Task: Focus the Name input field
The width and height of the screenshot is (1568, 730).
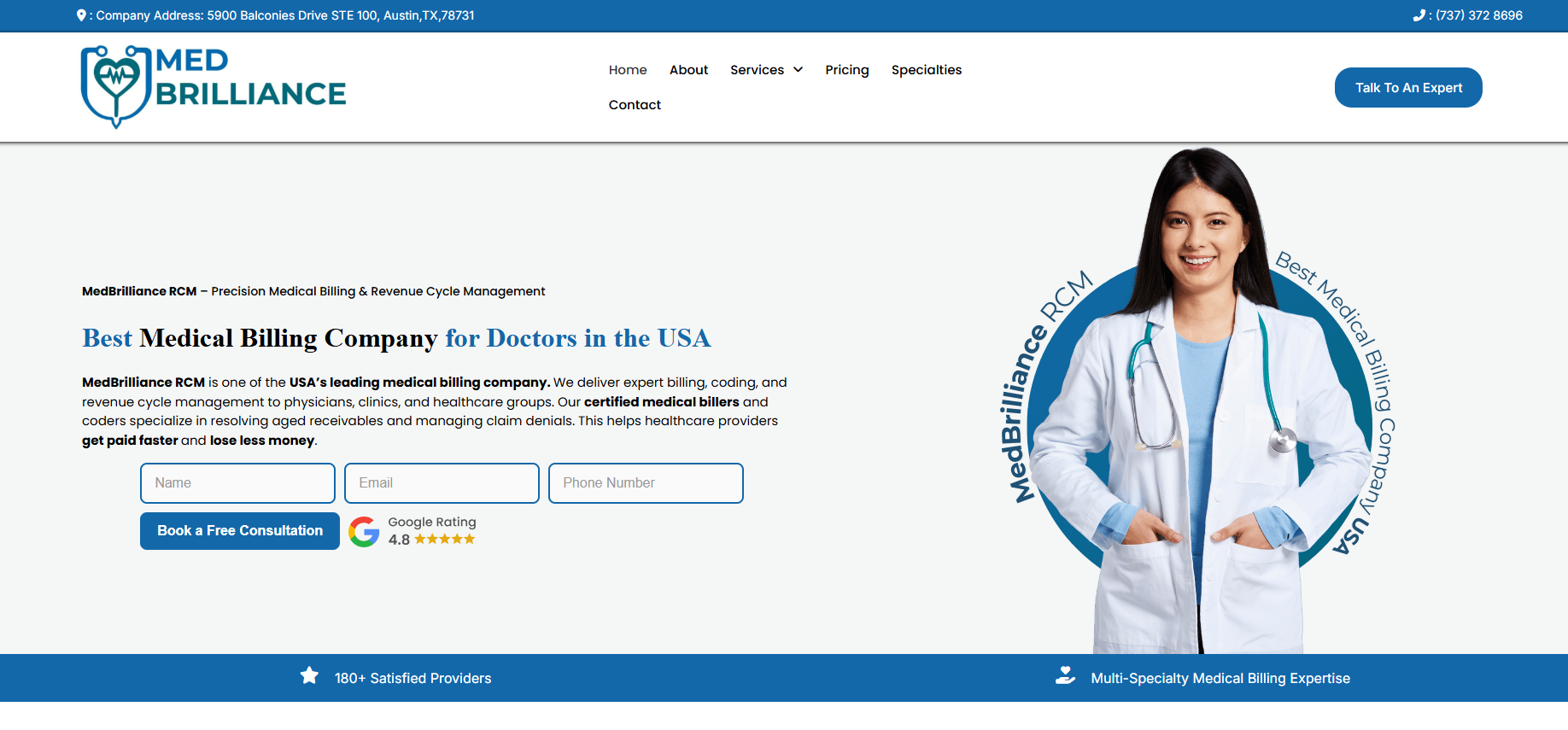Action: (237, 483)
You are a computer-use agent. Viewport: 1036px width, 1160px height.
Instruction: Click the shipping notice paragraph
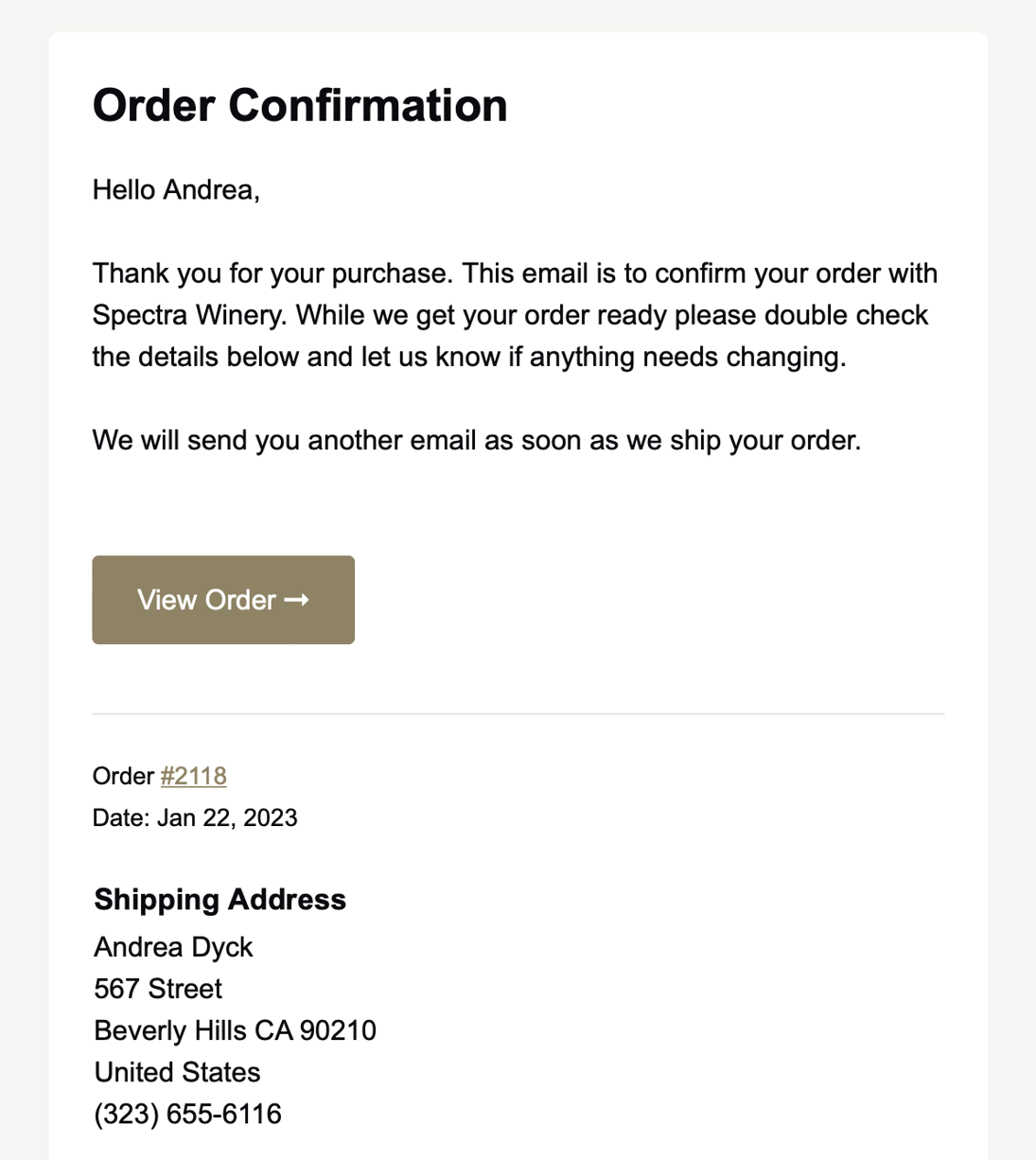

________

WORK TO COMPLETE: Reproduce every record verbatim, please. Omit the images.

ANSWER TO THE PROBLEM:
Task: Focus the Name input field
The width and height of the screenshot is (1568, 730).
Action: (237, 483)
You are a computer-use agent. Viewport: 1036px width, 1160px height.
Instruction: Click the shipping notice paragraph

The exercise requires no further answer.